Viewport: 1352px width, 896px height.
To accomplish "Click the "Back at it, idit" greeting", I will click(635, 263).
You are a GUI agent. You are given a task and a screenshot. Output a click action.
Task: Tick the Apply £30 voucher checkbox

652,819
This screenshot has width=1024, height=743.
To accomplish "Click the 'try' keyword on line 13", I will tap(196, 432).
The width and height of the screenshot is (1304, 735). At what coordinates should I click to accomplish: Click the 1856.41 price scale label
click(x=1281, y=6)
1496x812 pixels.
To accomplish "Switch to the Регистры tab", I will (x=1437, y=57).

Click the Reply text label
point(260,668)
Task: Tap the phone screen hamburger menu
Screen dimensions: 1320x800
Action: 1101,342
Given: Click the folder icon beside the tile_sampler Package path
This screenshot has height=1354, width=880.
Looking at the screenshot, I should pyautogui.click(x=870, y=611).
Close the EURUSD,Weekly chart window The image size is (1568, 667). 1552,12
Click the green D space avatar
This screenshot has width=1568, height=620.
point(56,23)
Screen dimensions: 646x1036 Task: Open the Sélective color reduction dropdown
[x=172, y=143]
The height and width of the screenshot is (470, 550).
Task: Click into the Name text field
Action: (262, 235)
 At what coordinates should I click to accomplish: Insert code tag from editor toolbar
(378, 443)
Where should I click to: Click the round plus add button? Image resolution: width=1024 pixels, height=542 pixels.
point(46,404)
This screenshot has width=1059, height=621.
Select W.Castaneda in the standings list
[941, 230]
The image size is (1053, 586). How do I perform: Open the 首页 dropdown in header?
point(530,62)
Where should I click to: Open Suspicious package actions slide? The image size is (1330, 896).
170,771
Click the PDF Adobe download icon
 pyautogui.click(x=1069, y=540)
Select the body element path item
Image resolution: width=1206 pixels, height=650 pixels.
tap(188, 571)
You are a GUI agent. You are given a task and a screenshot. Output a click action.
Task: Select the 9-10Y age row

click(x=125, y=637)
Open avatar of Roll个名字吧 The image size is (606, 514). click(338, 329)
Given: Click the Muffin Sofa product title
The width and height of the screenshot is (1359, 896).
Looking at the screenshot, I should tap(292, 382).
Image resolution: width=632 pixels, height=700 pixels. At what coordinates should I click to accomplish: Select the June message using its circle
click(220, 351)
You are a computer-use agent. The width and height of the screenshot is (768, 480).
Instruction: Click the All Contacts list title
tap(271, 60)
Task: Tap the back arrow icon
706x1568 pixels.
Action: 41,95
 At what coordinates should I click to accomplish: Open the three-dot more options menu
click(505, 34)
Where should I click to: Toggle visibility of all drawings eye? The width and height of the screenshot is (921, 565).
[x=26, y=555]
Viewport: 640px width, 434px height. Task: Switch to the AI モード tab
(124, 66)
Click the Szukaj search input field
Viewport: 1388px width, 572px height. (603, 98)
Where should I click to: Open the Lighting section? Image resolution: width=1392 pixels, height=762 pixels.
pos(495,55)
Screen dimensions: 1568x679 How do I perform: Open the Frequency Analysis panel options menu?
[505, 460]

— The problem —
Write each entry out again, exactly as it reads above.

— Task response —
Viewport: 1352px width, 896px height.
To accomplish "Click the "Back at it, idit" greeting", I will click(635, 263).
You are a GUI agent. You are given a task and a screenshot. Output a click action.
Task: Tick the Apply £30 voucher checkbox

652,819
This screenshot has width=1024, height=743.
To accomplish "Click the 'try' keyword on line 13", I will tap(196, 432).
The width and height of the screenshot is (1304, 735). At what coordinates should I click to accomplish: Click the 1856.41 price scale label
click(x=1281, y=6)
1496x812 pixels.
To accomplish "Switch to the Регистры tab", I will (x=1437, y=57).

Click the Reply text label
point(260,668)
Task: Tap the phone screen hamburger menu
Screen dimensions: 1320x800
Action: 1101,342
Given: Click the folder icon beside the tile_sampler Package path
This screenshot has height=1354, width=880.
Looking at the screenshot, I should pyautogui.click(x=870, y=611).
Close the EURUSD,Weekly chart window The image size is (1568, 667). 1552,12
Click the green D space avatar
This screenshot has width=1568, height=620.
point(56,23)
Screen dimensions: 646x1036 Task: Open the Sélective color reduction dropdown
[x=172, y=143]
The height and width of the screenshot is (470, 550).
Task: Click into the Name text field
Action: (262, 235)
 At what coordinates should I click to accomplish: Insert code tag from editor toolbar
(378, 443)
Where should I click to: Click the round plus add button? Image resolution: width=1024 pixels, height=542 pixels.
point(46,404)
This screenshot has width=1059, height=621.
Select W.Castaneda in the standings list
[941, 230]
The image size is (1053, 586). How do I perform: Open the 首页 dropdown in header?
point(530,62)
Where should I click to: Open Suspicious package actions slide? The image size is (1330, 896).
170,771
Click the PDF Adobe download icon
 pyautogui.click(x=1069, y=540)
Select the body element path item
Image resolution: width=1206 pixels, height=650 pixels.
tap(188, 571)
You are a GUI agent. You are given a task and a screenshot. Output a click action.
Task: Select the 9-10Y age row

click(x=125, y=637)
Open avatar of Roll个名字吧 The image size is (606, 514). click(338, 329)
Given: Click the Muffin Sofa product title
The width and height of the screenshot is (1359, 896).
Looking at the screenshot, I should tap(292, 382).
Image resolution: width=632 pixels, height=700 pixels. At what coordinates should I click to accomplish: Select the June message using its circle
click(220, 351)
You are a computer-use agent. The width and height of the screenshot is (768, 480).
Instruction: Click the All Contacts list title
tap(271, 60)
Task: Tap the back arrow icon
706x1568 pixels.
Action: 41,95
 At what coordinates should I click to accomplish: Open the three-dot more options menu
click(505, 34)
Where should I click to: Toggle visibility of all drawings eye? The width and height of the screenshot is (921, 565).
[x=26, y=555]
Viewport: 640px width, 434px height. Task: Switch to the AI モード tab
(124, 66)
Click the Szukaj search input field
Viewport: 1388px width, 572px height. (603, 98)
Where should I click to: Open the Lighting section? Image resolution: width=1392 pixels, height=762 pixels.
pos(495,55)
Screen dimensions: 1568x679 How do I perform: Open the Frequency Analysis panel options menu?
[505, 460]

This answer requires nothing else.